Wednesday, October 28, 2015


A number of Republican presidential candidates who aren't in the first tier are upset:
DENVER, Colo. -- Just hours before GOP candidates take the stage here Wednesday night, tensions over the Republican National Committee’s handling of the debates are flaring anew.

At issue this time: greenrooms.

During a tense 30-minute meeting at the Coors Event Center, which was described by three sources present, several lower-polling campaigns lashed out at the RNC. They accused the committee of allotting them less-than-hospitable greenroom spaces while unfairly giving lavish ones to higher-polling candidates, such as Donald Trump and Ben Carson.
The drama began Tuesday afternoon as RNC officials led campaigns on a walk-through of the debate site. After touring the stage, candidates got a peek at what their greenrooms looked like.

Trump was granted a spacious room, complete with plush chairs and a flat-screen TV. Marco Rubio got a theater-type room, packed with leather seats for him and his team of aides. Carly Fiorina’s room had a Jacuzzi....

Then there was Chris Christie, whose small space was dominated by a toilet. So was Rand Paul’s....

As a longtime office worker, let me just say to the disappointed candidates: Welcome to my world.
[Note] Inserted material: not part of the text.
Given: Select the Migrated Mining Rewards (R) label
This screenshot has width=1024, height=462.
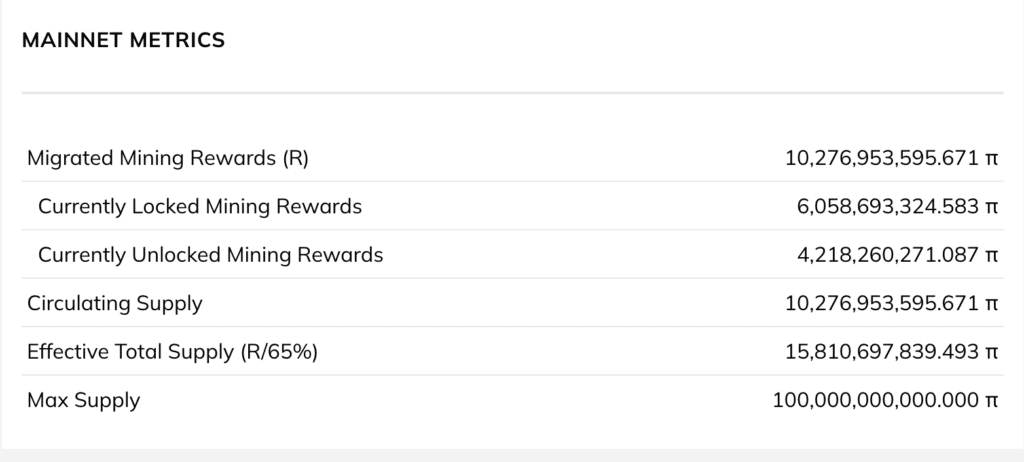Looking at the screenshot, I should pos(175,158).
Did any of you ever work at a real job? The first workspace I was assigned to in my current position was literally a repurposed closet; this was, I think, the second time I'd been asked to work in a former storage area. Actually, the previous one, I think, still was a closet when I worked there; fortunately, most of what was stored there wasn't in frequent demand, so interruptions weren't all that common.

Many an office worker is assigned a terrible space intended for other uses, while much more pleasant digs go to higher-ups -- some of whom may have cushy deals that allow them to show up at the office no more than a dozen days a year, leaving the nicest work areas empty much of the year. Oh, and I haven't even started to talk about the horror of "open plan" offices or cubicle farms, which are sold to corporations as a means of encouraging collaboration, but instead lead to staffs of workers using headphones as a way of obtaining a modicum of relief from ambient chatter and foot traffic.

Crappy work areas? Unequal distribution of those work areas? You think it's an outrage. Many of us think it's ordinary life.


Never Ben Better said...

Oh, those poor, poor, put-upon people, their suffering is so



soooooooooooooooooooooooo hilariously, deliciously wonderful to behold.


Jim Sweeney said...

Ha. In my first professional job, I had an entire 1,500 sq ft suite to myself, mostly full of tools and inventory. Just around the corner my dad had a similar but larger set-up, with a convertible sofa, a refrigerator, and a girlfriend. And an utterly ridiculous cat.